一期一会とは、あらゆる出会いを生涯にただ一度と考え大切にする心がけを表す言葉です。
「江戸しぐさ」でも、おつき合いを大事にします。たとえば渡し舟に乗り合わせたような時、「束(つか)の間つき合い」と言って、見知らぬ他人にいやな感じを与えないよう、仏頂面をせずに、なごやかに軽くあいさつをかわしました。
観光シーズンの今、旅行や観劇など、見知らぬ人とすれ違ったり相席になったり、たった一度の「おちかづき」が頻発します。ぶつかったり、切符を買うのにてまどり次の人を待たせたりした時、「束の間つき合い」の心が場をなごませます。車内が込んできたら、こぶし一つ分腰をあげて席を詰め、1人でも多く座れるようにする「こぶし腰浮かせ」も基本の動作です。

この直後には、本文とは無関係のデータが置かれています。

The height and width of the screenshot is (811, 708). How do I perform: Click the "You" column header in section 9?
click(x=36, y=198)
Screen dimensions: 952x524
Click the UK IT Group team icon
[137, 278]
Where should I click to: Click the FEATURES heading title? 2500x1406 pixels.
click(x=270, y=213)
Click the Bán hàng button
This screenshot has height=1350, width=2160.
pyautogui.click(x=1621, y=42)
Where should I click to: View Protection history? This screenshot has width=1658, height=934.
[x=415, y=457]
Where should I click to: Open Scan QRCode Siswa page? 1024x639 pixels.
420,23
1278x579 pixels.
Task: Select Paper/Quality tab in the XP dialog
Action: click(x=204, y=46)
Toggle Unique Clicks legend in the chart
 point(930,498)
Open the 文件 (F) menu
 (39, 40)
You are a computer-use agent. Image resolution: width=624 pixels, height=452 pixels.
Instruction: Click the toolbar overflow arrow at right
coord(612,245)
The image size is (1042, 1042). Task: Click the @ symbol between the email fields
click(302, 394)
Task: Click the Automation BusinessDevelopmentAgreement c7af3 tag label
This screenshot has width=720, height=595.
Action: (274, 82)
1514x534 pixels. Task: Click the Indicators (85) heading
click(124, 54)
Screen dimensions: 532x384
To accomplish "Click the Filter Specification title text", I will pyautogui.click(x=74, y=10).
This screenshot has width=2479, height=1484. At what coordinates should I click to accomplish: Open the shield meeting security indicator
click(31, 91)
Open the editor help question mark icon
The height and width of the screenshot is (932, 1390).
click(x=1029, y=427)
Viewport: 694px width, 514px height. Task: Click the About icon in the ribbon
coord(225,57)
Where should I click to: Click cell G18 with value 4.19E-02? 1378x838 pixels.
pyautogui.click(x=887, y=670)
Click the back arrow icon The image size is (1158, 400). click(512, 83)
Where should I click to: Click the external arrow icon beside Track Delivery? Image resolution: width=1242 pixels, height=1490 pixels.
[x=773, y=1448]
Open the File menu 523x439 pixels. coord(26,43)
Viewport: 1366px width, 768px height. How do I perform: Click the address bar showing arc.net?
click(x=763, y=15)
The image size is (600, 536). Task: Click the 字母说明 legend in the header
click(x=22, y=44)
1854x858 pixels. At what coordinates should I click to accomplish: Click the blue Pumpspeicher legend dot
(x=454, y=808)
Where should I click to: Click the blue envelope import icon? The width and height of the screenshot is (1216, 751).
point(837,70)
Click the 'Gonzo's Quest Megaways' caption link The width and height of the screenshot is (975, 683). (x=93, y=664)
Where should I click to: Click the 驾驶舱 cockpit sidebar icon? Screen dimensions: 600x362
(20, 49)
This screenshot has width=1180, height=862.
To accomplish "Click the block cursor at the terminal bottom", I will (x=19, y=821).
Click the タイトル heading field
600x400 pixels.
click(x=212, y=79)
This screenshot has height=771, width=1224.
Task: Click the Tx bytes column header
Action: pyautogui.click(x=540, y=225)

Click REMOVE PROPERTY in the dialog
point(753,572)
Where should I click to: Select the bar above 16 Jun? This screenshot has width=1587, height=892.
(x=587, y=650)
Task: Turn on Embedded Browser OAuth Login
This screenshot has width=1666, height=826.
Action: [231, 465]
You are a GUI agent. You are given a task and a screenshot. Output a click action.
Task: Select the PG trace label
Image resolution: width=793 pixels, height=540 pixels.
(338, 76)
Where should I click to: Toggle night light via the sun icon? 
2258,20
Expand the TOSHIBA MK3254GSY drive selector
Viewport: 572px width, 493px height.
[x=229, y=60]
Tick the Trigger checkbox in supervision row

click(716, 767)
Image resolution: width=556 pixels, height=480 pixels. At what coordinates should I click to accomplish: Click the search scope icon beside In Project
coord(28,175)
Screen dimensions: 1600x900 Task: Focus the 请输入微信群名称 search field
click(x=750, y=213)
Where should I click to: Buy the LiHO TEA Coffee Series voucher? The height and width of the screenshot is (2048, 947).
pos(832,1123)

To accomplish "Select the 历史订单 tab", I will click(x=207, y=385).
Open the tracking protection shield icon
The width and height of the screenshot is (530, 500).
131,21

何年か前に初めて名古屋に行ったときのこと、駅構内でうろうろしていた私に、「何かお探しですか」と声をかけてくれた上品な中年女性がいました。ほっとしてホテルへの行き方をたずねると、「それは西の方へ出られて、そこからタクシーにお乗りになるといいですよ」と、実際に指をさして教えてくれたのです。西も東も分からなかったのでそのしぐさはとてもありがたく、お礼を言って何歩か歩いて振り返ると、その女性は心配そうにこちらを見守っているではありませんか。思いがけず名古屋で出会った「江戸しぐさ」に、一日中にこにこしていたい気分で、名古屋がすっかり好きになって帰ってきました。